Deux enfants de la même famille ont été sévèrement mordus par un chien à quelques heures d'intervalle, dimanche à Montréal-Nord. L'animal a été saisi par la police et une enquête est ouverte.

Mis à jour le 20 août 2018
Audrey Ruel-Manseau LA PRESSE

La famille des deux jeunes victimes gardait le chien d'une connaissance qui a commis la première attaque à l'intérieur de l'appartement, en matinée. Le chien, dont la race n'a pas été révélée, a mordu un enfant de 4 ans à la tête. La blessure était assez sérieuse pour nécessiter des points de suture, mais la vie de l'enfant n'a pas été menacée.

«À ce moment, il n'y a pas eu d'appel au 9-1-1, a déclaré Manuel Couture, porte-parole du Service de police de la Ville de Montréal (SPVM). Les parents ont enfermé le chien à l'intérieur de l'appartement, et on ne sait pas encore de quelle façon, mais le chien a réussi à sortir à l'extérieur vers 15h15.»

L'animal agressif se serait alors jeté sur un enfant de 7 ans de la même famille qui se trouvait dans la cour.
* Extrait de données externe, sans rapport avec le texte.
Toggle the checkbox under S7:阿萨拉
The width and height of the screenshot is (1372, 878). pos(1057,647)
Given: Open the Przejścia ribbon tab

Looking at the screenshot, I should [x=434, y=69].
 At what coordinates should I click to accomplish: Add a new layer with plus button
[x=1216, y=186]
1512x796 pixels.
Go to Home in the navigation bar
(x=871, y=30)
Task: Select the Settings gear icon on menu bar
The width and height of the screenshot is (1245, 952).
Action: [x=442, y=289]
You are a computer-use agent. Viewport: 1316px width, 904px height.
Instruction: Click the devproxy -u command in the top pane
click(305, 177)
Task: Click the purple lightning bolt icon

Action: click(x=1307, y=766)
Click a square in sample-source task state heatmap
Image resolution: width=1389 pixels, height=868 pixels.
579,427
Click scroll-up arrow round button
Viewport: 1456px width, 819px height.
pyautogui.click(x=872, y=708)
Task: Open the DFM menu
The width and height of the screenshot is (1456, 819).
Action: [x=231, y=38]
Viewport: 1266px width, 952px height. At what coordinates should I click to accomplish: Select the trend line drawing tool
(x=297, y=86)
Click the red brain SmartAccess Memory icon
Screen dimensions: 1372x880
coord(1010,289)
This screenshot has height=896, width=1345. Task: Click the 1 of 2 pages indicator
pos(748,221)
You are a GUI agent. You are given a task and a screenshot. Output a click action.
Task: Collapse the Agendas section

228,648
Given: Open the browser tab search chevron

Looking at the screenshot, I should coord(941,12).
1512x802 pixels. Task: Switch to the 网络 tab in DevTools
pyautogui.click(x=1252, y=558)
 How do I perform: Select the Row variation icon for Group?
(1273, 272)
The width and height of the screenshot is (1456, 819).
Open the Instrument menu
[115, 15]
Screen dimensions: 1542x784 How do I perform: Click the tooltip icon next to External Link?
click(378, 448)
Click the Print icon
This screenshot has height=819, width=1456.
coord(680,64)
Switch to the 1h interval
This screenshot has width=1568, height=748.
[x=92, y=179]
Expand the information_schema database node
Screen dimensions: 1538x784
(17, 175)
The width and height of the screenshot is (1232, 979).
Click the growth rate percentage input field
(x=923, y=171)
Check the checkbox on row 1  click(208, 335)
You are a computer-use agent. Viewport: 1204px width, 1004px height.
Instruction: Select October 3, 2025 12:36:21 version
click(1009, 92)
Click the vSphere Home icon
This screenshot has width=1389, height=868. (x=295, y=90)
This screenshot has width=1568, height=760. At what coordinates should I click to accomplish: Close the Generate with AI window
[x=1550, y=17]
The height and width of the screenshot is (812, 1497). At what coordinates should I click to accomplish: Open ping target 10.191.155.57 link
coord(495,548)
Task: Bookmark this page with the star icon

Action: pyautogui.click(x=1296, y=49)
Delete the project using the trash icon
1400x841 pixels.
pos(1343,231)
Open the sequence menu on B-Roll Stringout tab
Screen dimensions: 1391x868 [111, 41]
Le chien lui a empoigné un bras et lui a infligé des «blessures très, très importantes». Les services d'urgence ont été appelés sur place, sur le boulevard Saint-Michel, près de la rue Prieur.

«L'enfant a été transporté à l'hôpital par ambulance, a précisé l'agent Couture. Il n'y a pas de danger pour sa vie.»

Entre-temps, des citoyens étaient parvenus à maîtriser le chien, qui a été saisi par les policiers et transporté au refuge d'un organisme, où il sera évalué.

«La Ville va faire le suivi concernant le chien. De notre côté, nous avons ouvert une enquête pour déterminer s'il y a eu de la négligence. C'est la norme», a expliqué l'agent Couture.

Réglementation à Montréal

En vertu du nouveau règlement de Projet Montréal présenté au début de l'été, la Ville divise dorénavant les chiens en trois catégories: normal, à risque et potentiellement dangereux. Dans le cas présent, le chien pourrait se retrouver dans la catégorie «potentiellement dangereux», qui comprend les animaux qui ont été évalués par un expert après une morsure n'ayant pas causé la mort ou une tentative de morsure.

Selon le règlement, les chiens potentiellement dangereux doivent être stérilisés, vaccinés et dotés d'une micropuce. Les propriétaires doivent prouver qu'ils n'ont pas de casier judiciaire et qu'ils n'ont pas commis d'infraction à la Loi sur le bien-être et la sécurité de l'animal. Le chien pourrait aussi être jugé «dangereux» et euthanasié dans les 48 heures.

Contrairement au règlement qui avait été adopté par l'administration Coderre l'an dernier, le règlement de l'administration Plante ne cible pas de race, même si 37% des 230 cas de morsure répertoriés en 2017 concernent des pitbulls.